┌──

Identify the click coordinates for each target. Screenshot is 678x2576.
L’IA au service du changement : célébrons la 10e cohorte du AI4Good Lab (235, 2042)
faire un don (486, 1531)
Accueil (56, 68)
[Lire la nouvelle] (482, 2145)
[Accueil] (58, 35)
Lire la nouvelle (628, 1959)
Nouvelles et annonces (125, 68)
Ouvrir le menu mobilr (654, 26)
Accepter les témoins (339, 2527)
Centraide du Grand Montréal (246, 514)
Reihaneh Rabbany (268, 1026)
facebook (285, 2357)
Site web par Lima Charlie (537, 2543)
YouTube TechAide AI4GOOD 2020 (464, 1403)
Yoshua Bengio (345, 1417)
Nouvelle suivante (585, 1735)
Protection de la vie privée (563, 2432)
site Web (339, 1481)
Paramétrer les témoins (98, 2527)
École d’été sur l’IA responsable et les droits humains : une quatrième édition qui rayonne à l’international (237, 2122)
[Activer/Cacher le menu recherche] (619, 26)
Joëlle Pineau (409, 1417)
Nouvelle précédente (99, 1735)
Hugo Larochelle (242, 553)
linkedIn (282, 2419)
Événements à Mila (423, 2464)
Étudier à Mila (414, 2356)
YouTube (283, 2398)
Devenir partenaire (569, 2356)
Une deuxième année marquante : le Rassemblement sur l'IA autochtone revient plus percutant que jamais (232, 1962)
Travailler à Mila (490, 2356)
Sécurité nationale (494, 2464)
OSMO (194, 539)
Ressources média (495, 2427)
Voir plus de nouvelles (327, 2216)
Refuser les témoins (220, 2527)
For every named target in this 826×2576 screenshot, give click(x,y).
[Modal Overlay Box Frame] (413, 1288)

└──

#### YOUR GOAL
Write the material out exactly, with nothing left out.

#### SOLUTION
Identify the click coordinates for each target. Screenshot is 678x2576.
L’IA au service du changement : célébrons la 10e cohorte du AI4Good Lab (235, 2042)
faire un don (486, 1531)
Accueil (56, 68)
[Lire la nouvelle] (482, 2145)
[Accueil] (58, 35)
Lire la nouvelle (628, 1959)
Nouvelles et annonces (125, 68)
Ouvrir le menu mobilr (654, 26)
Accepter les témoins (339, 2527)
Centraide du Grand Montréal (246, 514)
Reihaneh Rabbany (268, 1026)
facebook (285, 2357)
Site web par Lima Charlie (537, 2543)
YouTube TechAide AI4GOOD 2020 (464, 1403)
Yoshua Bengio (345, 1417)
Nouvelle suivante (585, 1735)
Protection de la vie privée (563, 2432)
site Web (339, 1481)
Paramétrer les témoins (98, 2527)
École d’été sur l’IA responsable et les droits humains : une quatrième édition qui rayonne à l’international (237, 2122)
[Activer/Cacher le menu recherche] (619, 26)
Joëlle Pineau (409, 1417)
Nouvelle précédente (99, 1735)
Hugo Larochelle (242, 553)
linkedIn (282, 2419)
Événements à Mila (423, 2464)
Étudier à Mila (414, 2356)
YouTube (283, 2398)
Devenir partenaire (569, 2356)
Une deuxième année marquante : le Rassemblement sur l'IA autochtone revient plus percutant que jamais (232, 1962)
Travailler à Mila (490, 2356)
Sécurité nationale (494, 2464)
OSMO (194, 539)
Ressources média (495, 2427)
Voir plus de nouvelles (327, 2216)
Refuser les témoins (220, 2527)
For every named target in this 826×2576 screenshot, give click(x,y).
[Modal Overlay Box Frame] (413, 1288)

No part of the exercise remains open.